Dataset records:

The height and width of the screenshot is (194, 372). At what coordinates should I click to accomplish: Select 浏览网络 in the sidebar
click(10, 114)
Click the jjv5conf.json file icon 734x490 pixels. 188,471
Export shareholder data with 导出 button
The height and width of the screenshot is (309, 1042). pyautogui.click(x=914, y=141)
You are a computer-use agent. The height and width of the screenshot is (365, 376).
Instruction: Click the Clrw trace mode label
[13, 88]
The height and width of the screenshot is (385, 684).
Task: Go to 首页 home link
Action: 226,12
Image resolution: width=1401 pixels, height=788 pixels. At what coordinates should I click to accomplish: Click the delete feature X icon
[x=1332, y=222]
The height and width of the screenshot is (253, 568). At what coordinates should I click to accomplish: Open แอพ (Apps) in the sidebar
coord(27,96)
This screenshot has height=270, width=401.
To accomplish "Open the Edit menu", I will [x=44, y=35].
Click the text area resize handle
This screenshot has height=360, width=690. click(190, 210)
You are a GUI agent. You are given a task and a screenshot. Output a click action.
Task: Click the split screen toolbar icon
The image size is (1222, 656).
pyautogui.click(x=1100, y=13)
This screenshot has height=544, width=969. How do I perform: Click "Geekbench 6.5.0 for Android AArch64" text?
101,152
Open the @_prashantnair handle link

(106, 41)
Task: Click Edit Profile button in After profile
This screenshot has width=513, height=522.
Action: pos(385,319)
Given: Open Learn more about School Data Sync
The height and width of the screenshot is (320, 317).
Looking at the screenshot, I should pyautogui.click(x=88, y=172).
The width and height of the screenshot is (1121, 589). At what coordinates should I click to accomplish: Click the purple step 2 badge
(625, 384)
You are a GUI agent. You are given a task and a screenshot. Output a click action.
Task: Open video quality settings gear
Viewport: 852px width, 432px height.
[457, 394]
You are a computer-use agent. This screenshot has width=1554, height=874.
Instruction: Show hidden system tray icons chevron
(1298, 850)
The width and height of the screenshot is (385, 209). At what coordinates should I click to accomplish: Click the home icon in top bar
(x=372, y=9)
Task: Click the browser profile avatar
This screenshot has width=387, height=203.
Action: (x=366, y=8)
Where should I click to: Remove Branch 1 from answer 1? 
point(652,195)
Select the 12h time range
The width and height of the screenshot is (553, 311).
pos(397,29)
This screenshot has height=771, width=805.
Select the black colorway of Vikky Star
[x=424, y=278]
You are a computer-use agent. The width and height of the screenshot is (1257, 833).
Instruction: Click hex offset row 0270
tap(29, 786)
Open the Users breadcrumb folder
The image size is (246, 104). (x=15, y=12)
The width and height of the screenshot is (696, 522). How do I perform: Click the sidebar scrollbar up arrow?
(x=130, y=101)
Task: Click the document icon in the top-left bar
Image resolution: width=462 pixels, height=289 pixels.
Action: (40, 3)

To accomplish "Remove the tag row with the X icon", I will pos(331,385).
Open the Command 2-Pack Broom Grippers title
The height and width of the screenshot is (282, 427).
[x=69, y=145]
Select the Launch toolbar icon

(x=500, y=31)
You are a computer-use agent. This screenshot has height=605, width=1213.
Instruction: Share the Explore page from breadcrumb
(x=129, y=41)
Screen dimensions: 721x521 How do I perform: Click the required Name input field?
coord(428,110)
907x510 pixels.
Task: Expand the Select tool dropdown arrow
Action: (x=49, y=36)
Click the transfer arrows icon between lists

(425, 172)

== WHAT YOU NEED TO DO ==
Reproduce every one of the records above word for word, keeping each line as it stands.

== COMPLETE OUTPUT ==
The height and width of the screenshot is (194, 372). At what coordinates should I click to accomplish: Select 浏览网络 in the sidebar
click(10, 114)
Click the jjv5conf.json file icon 734x490 pixels. 188,471
Export shareholder data with 导出 button
The height and width of the screenshot is (309, 1042). pyautogui.click(x=914, y=141)
You are a computer-use agent. The height and width of the screenshot is (365, 376).
Instruction: Click the Clrw trace mode label
[13, 88]
The height and width of the screenshot is (385, 684).
Task: Go to 首页 home link
Action: 226,12
Image resolution: width=1401 pixels, height=788 pixels. At what coordinates should I click to accomplish: Click the delete feature X icon
[x=1332, y=222]
The height and width of the screenshot is (253, 568). At what coordinates should I click to accomplish: Open แอพ (Apps) in the sidebar
coord(27,96)
This screenshot has height=270, width=401.
To accomplish "Open the Edit menu", I will [x=44, y=35].
Click the text area resize handle
This screenshot has height=360, width=690. click(190, 210)
You are a GUI agent. You are given a task and a screenshot. Output a click action.
Task: Click the split screen toolbar icon
The image size is (1222, 656).
pyautogui.click(x=1100, y=13)
This screenshot has height=544, width=969. How do I perform: Click "Geekbench 6.5.0 for Android AArch64" text?
101,152
Open the @_prashantnair handle link

(106, 41)
Task: Click Edit Profile button in After profile
This screenshot has width=513, height=522.
Action: pos(385,319)
Given: Open Learn more about School Data Sync
The height and width of the screenshot is (320, 317).
Looking at the screenshot, I should pyautogui.click(x=88, y=172).
The width and height of the screenshot is (1121, 589). At what coordinates should I click to accomplish: Click the purple step 2 badge
(625, 384)
You are a GUI agent. You are given a task and a screenshot. Output a click action.
Task: Open video quality settings gear
Viewport: 852px width, 432px height.
[457, 394]
You are a computer-use agent. This screenshot has width=1554, height=874.
Instruction: Show hidden system tray icons chevron
(1298, 850)
The width and height of the screenshot is (385, 209). At what coordinates should I click to accomplish: Click the home icon in top bar
(x=372, y=9)
Task: Click the browser profile avatar
This screenshot has width=387, height=203.
Action: (x=366, y=8)
Where should I click to: Remove Branch 1 from answer 1? 
point(652,195)
Select the 12h time range
The width and height of the screenshot is (553, 311).
pos(397,29)
This screenshot has height=771, width=805.
Select the black colorway of Vikky Star
[x=424, y=278]
You are a computer-use agent. The width and height of the screenshot is (1257, 833).
Instruction: Click hex offset row 0270
tap(29, 786)
Open the Users breadcrumb folder
The image size is (246, 104). (x=15, y=12)
The width and height of the screenshot is (696, 522). How do I perform: Click the sidebar scrollbar up arrow?
(x=130, y=101)
Task: Click the document icon in the top-left bar
Image resolution: width=462 pixels, height=289 pixels.
Action: (40, 3)

To accomplish "Remove the tag row with the X icon", I will pos(331,385).
Open the Command 2-Pack Broom Grippers title
The height and width of the screenshot is (282, 427).
[x=69, y=145]
Select the Launch toolbar icon

(x=500, y=31)
You are a computer-use agent. This screenshot has height=605, width=1213.
Instruction: Share the Explore page from breadcrumb
(x=129, y=41)
Screen dimensions: 721x521 How do I perform: Click the required Name input field?
coord(428,110)
907x510 pixels.
Task: Expand the Select tool dropdown arrow
Action: (x=49, y=36)
Click the transfer arrows icon between lists

(425, 172)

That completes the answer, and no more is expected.